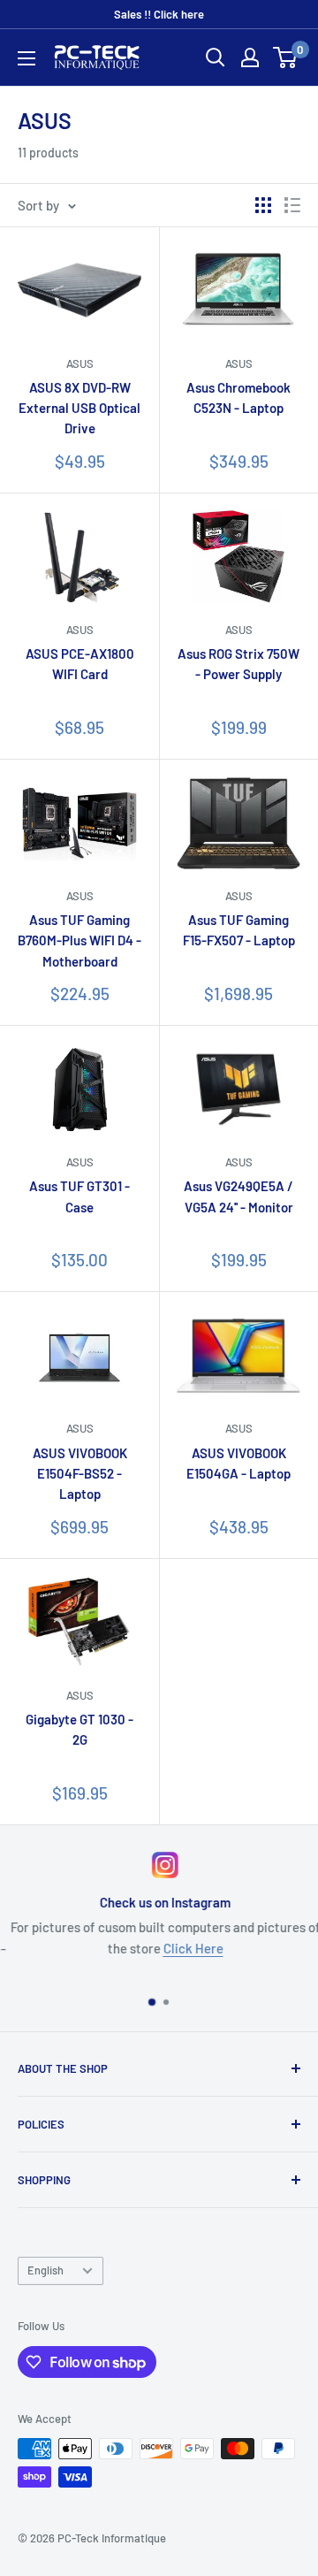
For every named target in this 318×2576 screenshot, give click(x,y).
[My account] (250, 57)
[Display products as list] (292, 205)
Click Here (187, 1948)
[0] (286, 57)
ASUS (80, 363)
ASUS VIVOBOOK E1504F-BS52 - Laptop (80, 1473)
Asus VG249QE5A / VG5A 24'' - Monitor (238, 1196)
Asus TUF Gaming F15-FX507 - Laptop (239, 930)
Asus (239, 896)
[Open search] (215, 57)
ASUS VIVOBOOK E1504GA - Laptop (238, 1463)
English (45, 2270)
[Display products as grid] (263, 205)
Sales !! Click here (159, 14)
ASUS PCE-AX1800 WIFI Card (80, 664)
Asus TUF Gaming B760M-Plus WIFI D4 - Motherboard (79, 940)
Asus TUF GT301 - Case (79, 1196)
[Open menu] (26, 58)
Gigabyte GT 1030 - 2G (79, 1729)
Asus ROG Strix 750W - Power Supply (238, 664)
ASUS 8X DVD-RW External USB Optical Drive (79, 408)
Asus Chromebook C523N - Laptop (238, 397)
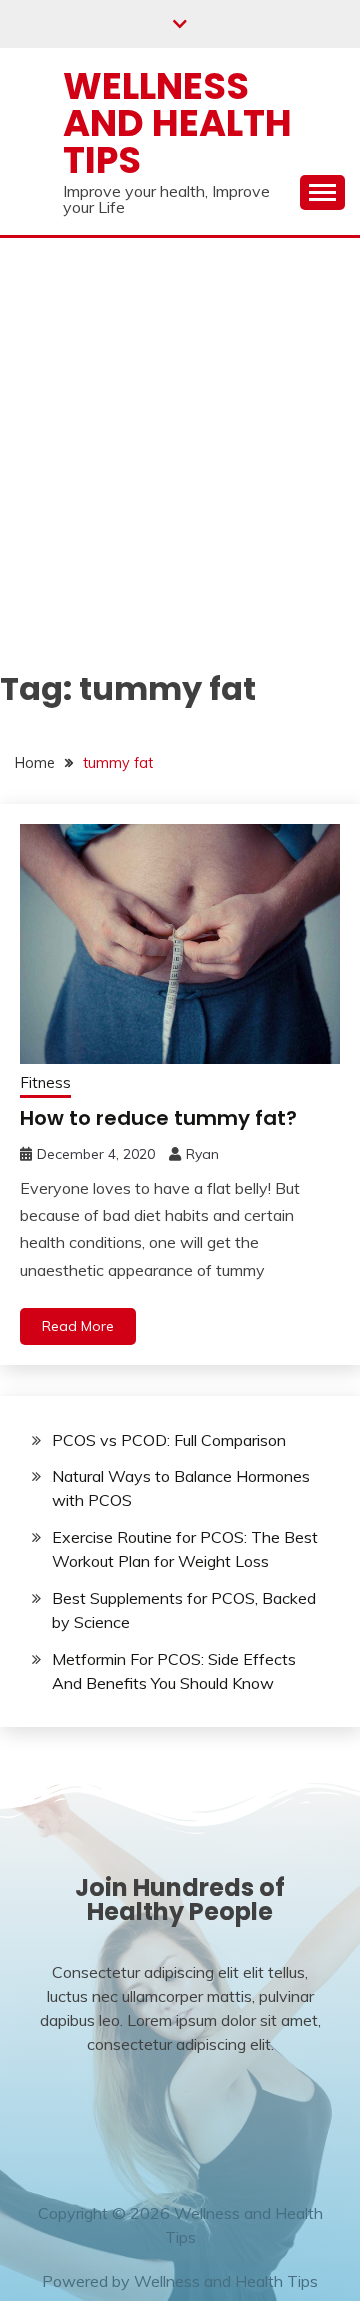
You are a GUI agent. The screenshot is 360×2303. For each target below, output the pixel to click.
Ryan (202, 1154)
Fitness (45, 1082)
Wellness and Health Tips (177, 123)
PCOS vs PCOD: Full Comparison (169, 1440)
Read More (78, 1326)
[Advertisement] (180, 428)
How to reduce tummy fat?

## Directions
Once the pictures are set aside, transcribe the remaining lines above exactly.

## Answer below
For every named target in this 318×2576 screenshot, give click(x,y).
[My account] (250, 57)
[Display products as list] (292, 205)
Click Here (187, 1948)
[0] (286, 57)
ASUS (80, 363)
ASUS VIVOBOOK E1504F-BS52 - Laptop (80, 1473)
Asus VG249QE5A / VG5A 24'' - Monitor (238, 1196)
Asus TUF Gaming F15-FX507 - Laptop (239, 930)
Asus (239, 896)
[Open search] (215, 57)
ASUS VIVOBOOK E1504GA - Laptop (238, 1463)
English (45, 2270)
[Display products as grid] (263, 205)
Sales !! Click here (159, 14)
ASUS PCE-AX1800 WIFI Card (80, 664)
Asus TUF Gaming B760M-Plus WIFI D4 - Motherboard (79, 940)
Asus TUF GT301 - Case (79, 1196)
[Open menu] (26, 58)
Gigabyte GT 1030 - 2G (79, 1729)
Asus ROG Strix 750W - Power Supply (238, 664)
ASUS 8X DVD-RW External USB Optical Drive (79, 408)
Asus Chromebook C523N - Laptop (238, 397)
You are a GUI agent. The screenshot is 360×2303. For each target below, output the pixel to click.
Ryan (202, 1154)
Fitness (45, 1082)
Wellness and Health Tips (177, 123)
PCOS vs PCOD: Full Comparison (169, 1440)
Read More (78, 1326)
[Advertisement] (180, 428)
How to reduce tummy fat?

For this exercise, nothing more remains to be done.